Fortunately, as Patrick pointed out, the casting here is superb. If Gosford Park highlighted the cream of the previous generation of British actors, Love Actually highlights the cream of the current generation. Hugh Grant does, as Patrick mentioned, play his normal character, as if his character from Four Weddings had suddenly been elected Prime Minister, but since he does it so well, why not? Emma Thompson gets the best dramatic moments as the wife who begins to suspect her husband (Rickman) of having an affair with his secretary. And Liam Neeson, whom I'm normally not a big fan of, has an enjoyable storyline during which he encourages his stepson in his first love. Fans of the BBC series The Office, will recognize (and see much more of than ever before) Martin Freeman as the stand-in for a star during a sex scene. There's not one bad performance in the entire movie. Patrick also failed to mention Bill Nighy as the aging rocker who, in a movie filled with scene-stealers, almost steals the movie.
One worrisome thing in this movie is that, as in other Richard Curtis written movies, American women are stereotyped as women who sleep around. Andie MacDowell in Four Weddings and a Funeral recounts the number of men she's slept with and ends up with her past conquests numbering in the thirties. In Notting Hill Julia Roberts plays an actress who's posed for nude photos and who sleeps with Hugh Grant's character while still dating Alec Baldwin. And of course, here in Love Actually, a group of extremely ditzy American girls immediately jump into bed with one of the British characters the moment he opens his mouth. Although American men are also not left unscathed as Billy Bob Thornton portrays the American President in this movie, seeming to combine the worst qualities of Bush and Clinton into a tough talking womanizer.
Unlike Patrick, I found the uneven tone evened out the movie, and I found no problems with the editing. Is this a case of my anglophilia getting in the way of fairly judging a movie? I don't think so. A movie featuring a cast this good, and a script this smart, it doesn't matter in what country it originated.
Emma Thompson and Alan Rickman in Love Actually.
Love Actually is by no means a "family holiday movie". Patrick calls it one, then later points out that it is not. No, this is not a family holiday film. This is an adult look at relationships, that just happens to take place during the holidays.

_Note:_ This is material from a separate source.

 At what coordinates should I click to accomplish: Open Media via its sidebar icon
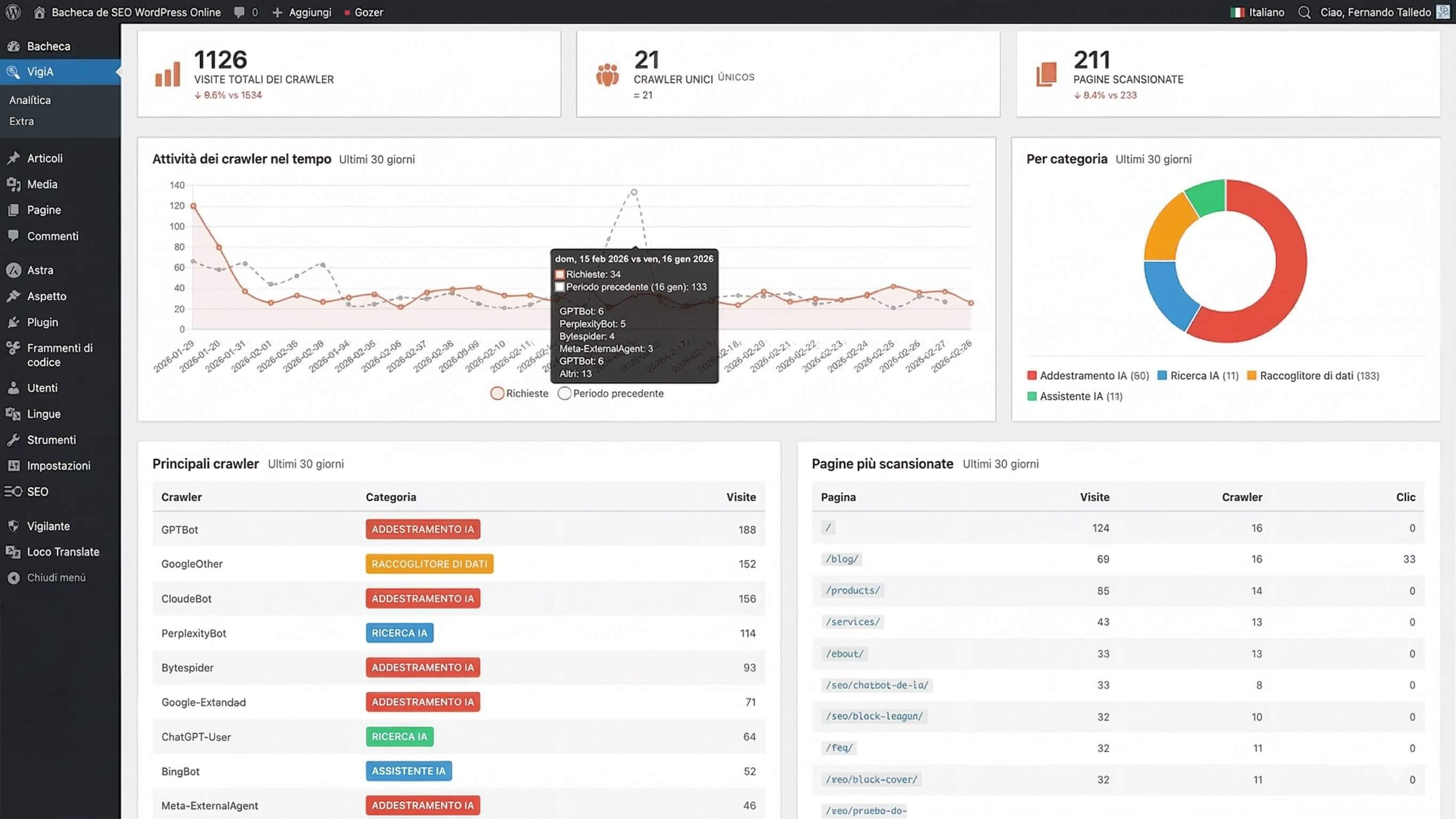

The tone is varied and a bit disconcerting. You start to get into one relationship, and then the film switches moods all too quickly, so as to progress another storyline. It is necessary for the sake of this kind of film, but a few less storylines may have helped.
Politically, this film is blunt. Americans, via the Prime Minister's attack on the President, are accused of acting like bullies to a submissive country. Two different male characters are casually asked if they are attracted to another man. One is the child by his own father. Two biracial couples are shown but never made issue of.

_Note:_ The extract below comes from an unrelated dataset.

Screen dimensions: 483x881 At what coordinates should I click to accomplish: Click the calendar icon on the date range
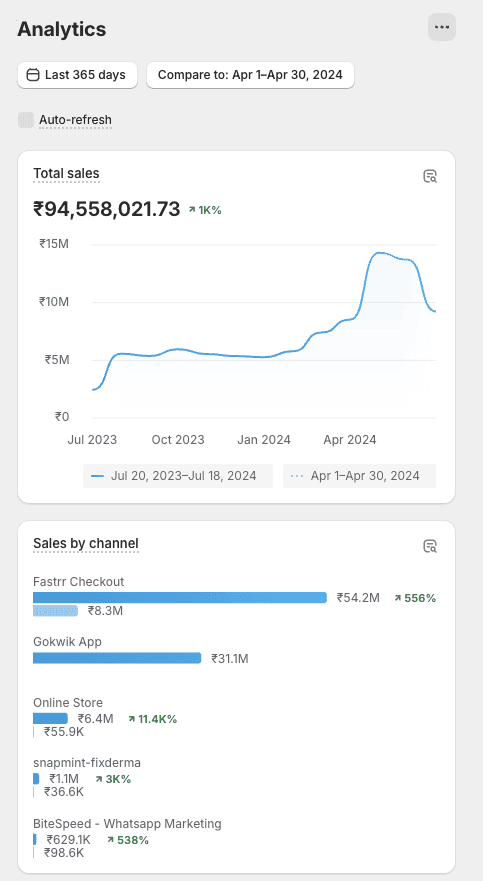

This film definitely stuffs the message down your throat that love, or at least lust, can happen to anyone at any time. One man is in love with his best friend's wife. Another man is tempted by a horny co-worker. Colin Firth's storyline, about falling in love with someone who doesn't even speak the same language, was one of my favorites.
Although Scott wrote this film has a happy ending, it is only partially true. I was fascinated by the unrequited love story of the office couple. They almost have sex. They almost connect. It is a sad story line that has an almost incomplete feel to it.